┌─ Extrahierte Daten
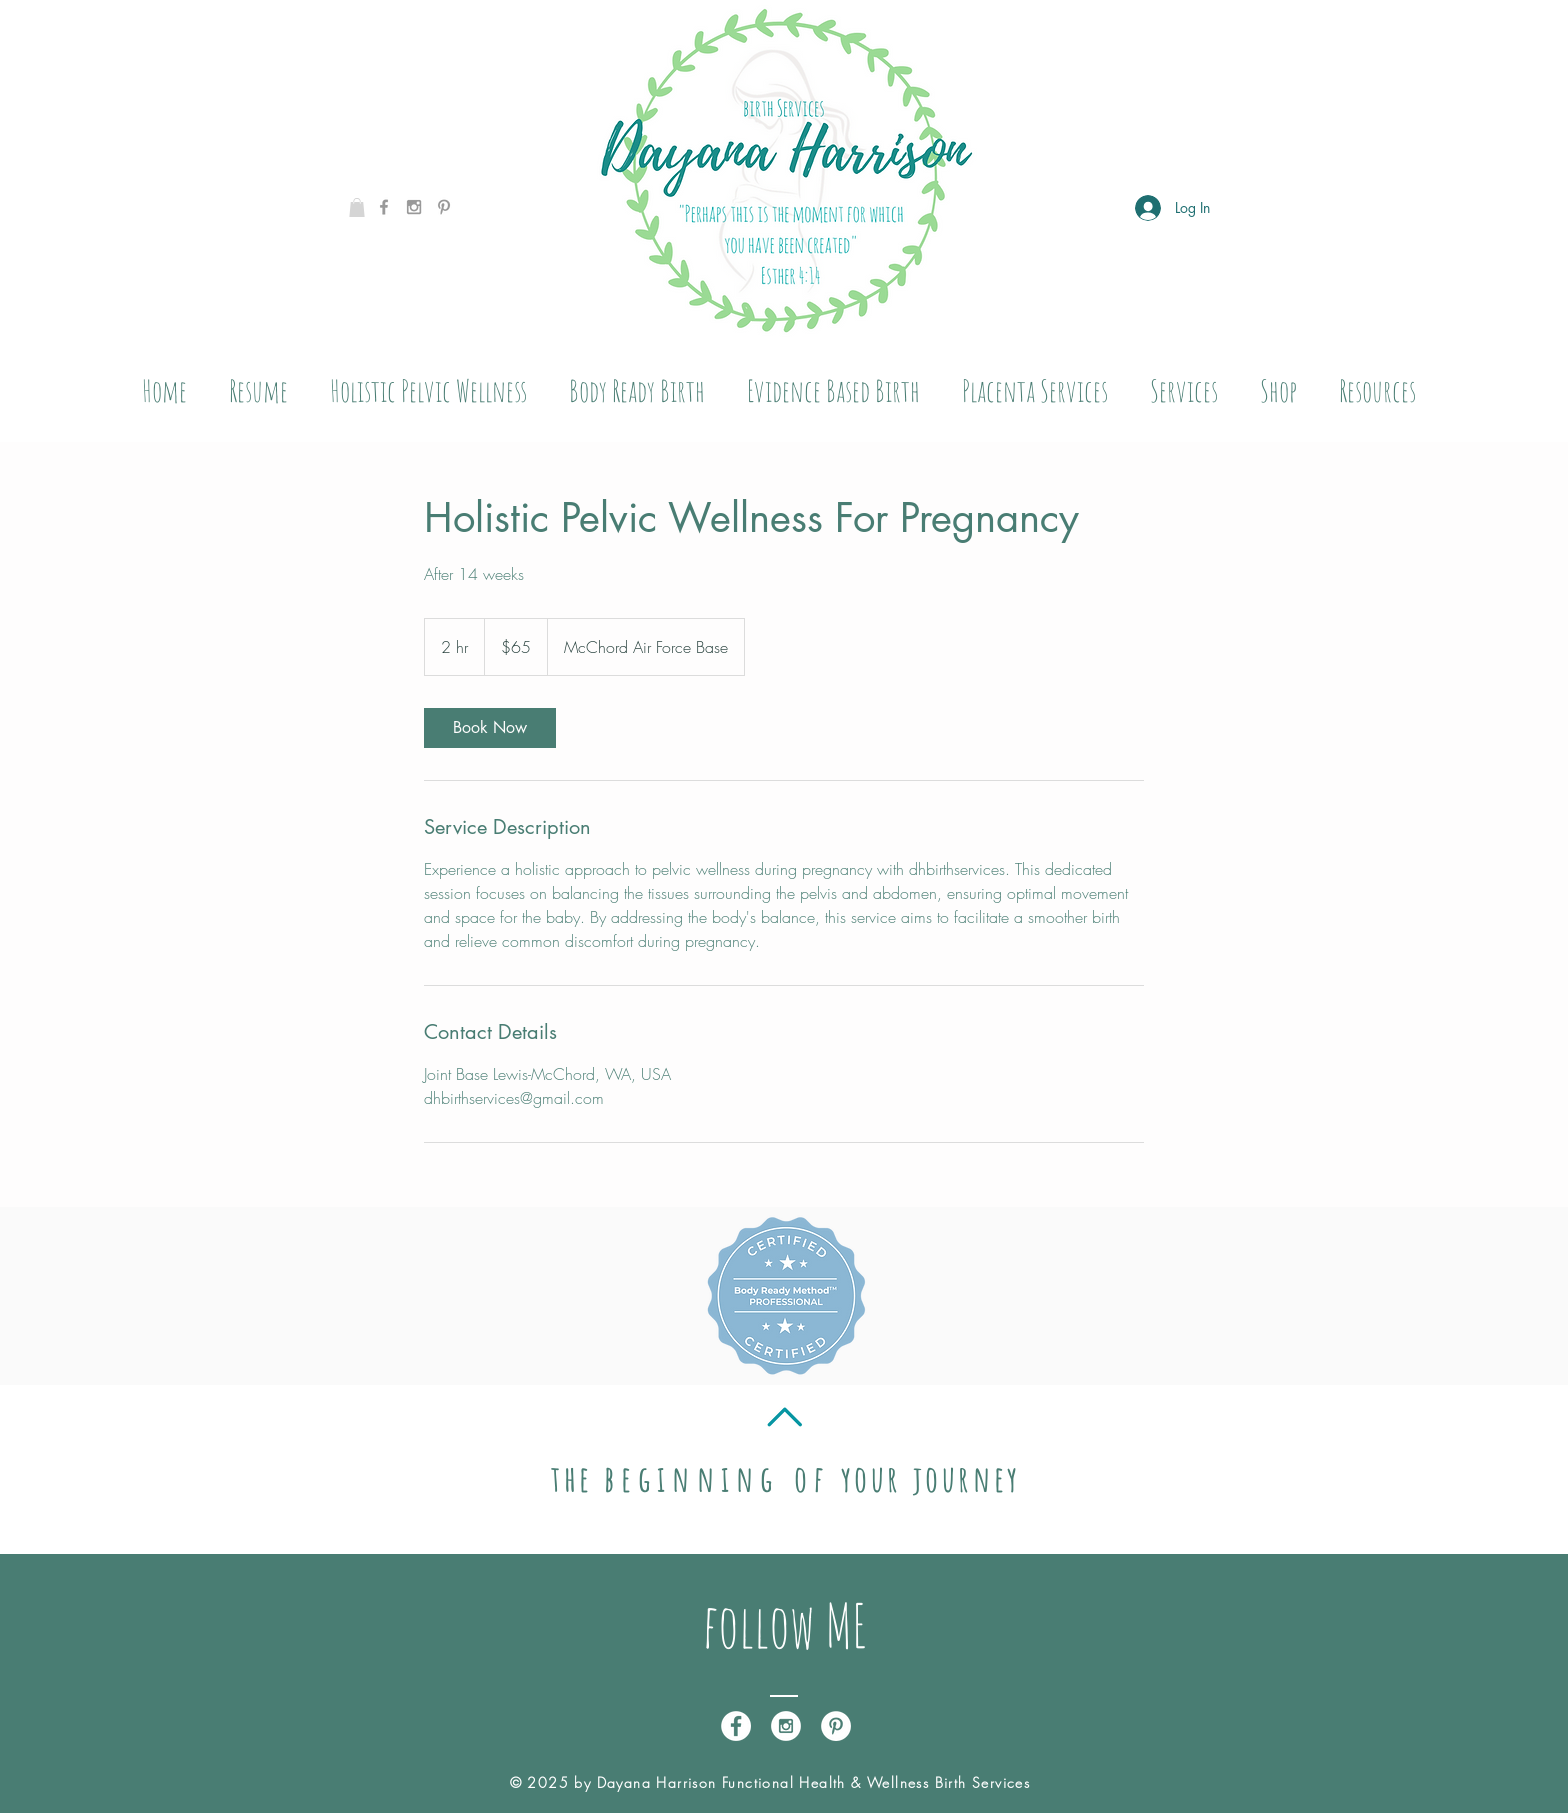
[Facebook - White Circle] (736, 1726)
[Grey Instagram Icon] (414, 207)
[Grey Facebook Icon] (384, 207)
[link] (490, 728)
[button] (357, 207)
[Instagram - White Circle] (786, 1726)
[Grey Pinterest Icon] (444, 207)
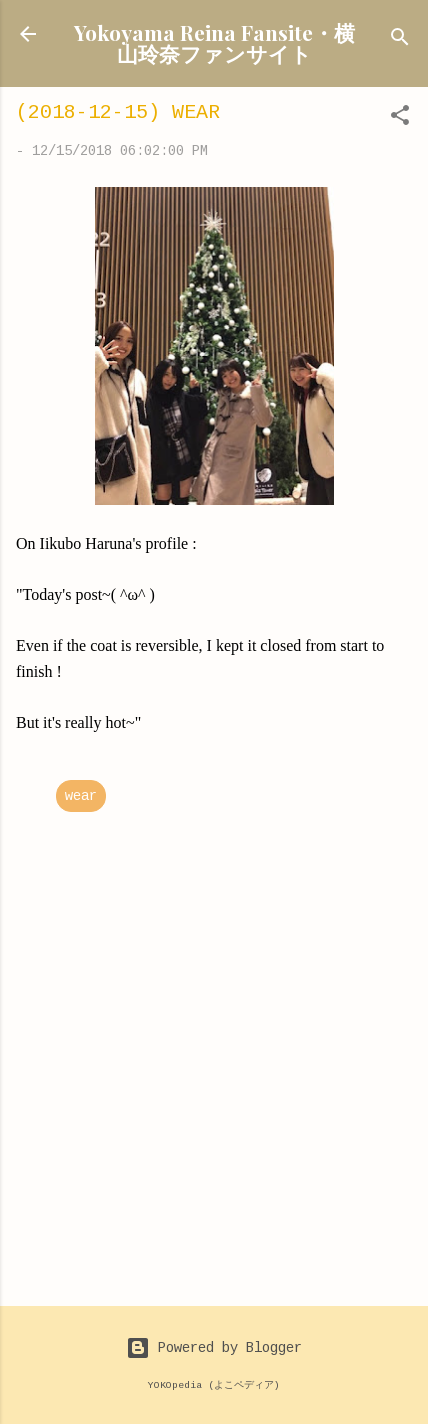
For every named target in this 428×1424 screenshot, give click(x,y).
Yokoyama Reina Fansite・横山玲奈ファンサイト (214, 42)
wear (81, 796)
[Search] (400, 40)
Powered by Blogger (214, 1348)
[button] (400, 119)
└─
# Die Aufgabe
Nenne bitte jede Zeile der Einträge oben, die die Zeichenfolge „Icon“ enthält, und übernimm sie unverändert. Groß- und Kleinschreibung ist zu beachten.

# Ergebnis der Übung
[Grey Instagram Icon] (414, 207)
[Grey Facebook Icon] (384, 207)
[Grey Pinterest Icon] (444, 207)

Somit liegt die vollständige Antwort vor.